Norway’s financial regulator proposed putting limits on covered bond financing, arguing that the increase in such funding fuels balance-sheet risks.
Norway’s covered bond market has grown to about 780 billion kroner ($137 billion) from less than 100 billion kroner in 2007 and makes up about 20 percent of the banks’ funding, the Financial Supervisory Authority said.
“What we fear is that extensive use of covered bonds could inherently increase the vulnerability of the financing structure of the banks over time,” Director General Morten Baltzersen said today in an interview. “At this stage after the rapid growth of the instrument we should consider possible limitations.”

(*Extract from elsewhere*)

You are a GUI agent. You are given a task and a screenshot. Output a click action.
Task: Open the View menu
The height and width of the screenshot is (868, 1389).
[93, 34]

Banks may have difficulty obtaining unsecured funding as investors shun higher-risk financing in favour of covered bonds, according to the regulator. The use of mortgage loans to secure the bonds also provides less high-quality assets to backstop the banks’ other types of financing. The low funding costs of covered bonds risk drawing away funding from other areas.
“There are reasons to be prudent as to the future use of these instruments,” Baltzersen said. “This is a concern that we share with most financial supervisory authorities in Europe.”
Any introduction of general restrictions would be designed not to “undermine” the established covered bond market, according to the FSA. The regulator said that consideration should be given to introducing limits on the proportion of assets that can be posted as collateral for covered bonds.
Overall, the banks are “solid and profitable,” the regulator said in a report, adding that the trend of rising house prices and household debt continues to be a cause for concern. The regulator also said it would seek to curb the increased use of covered bonds to finance mortgage lending, according to a report today.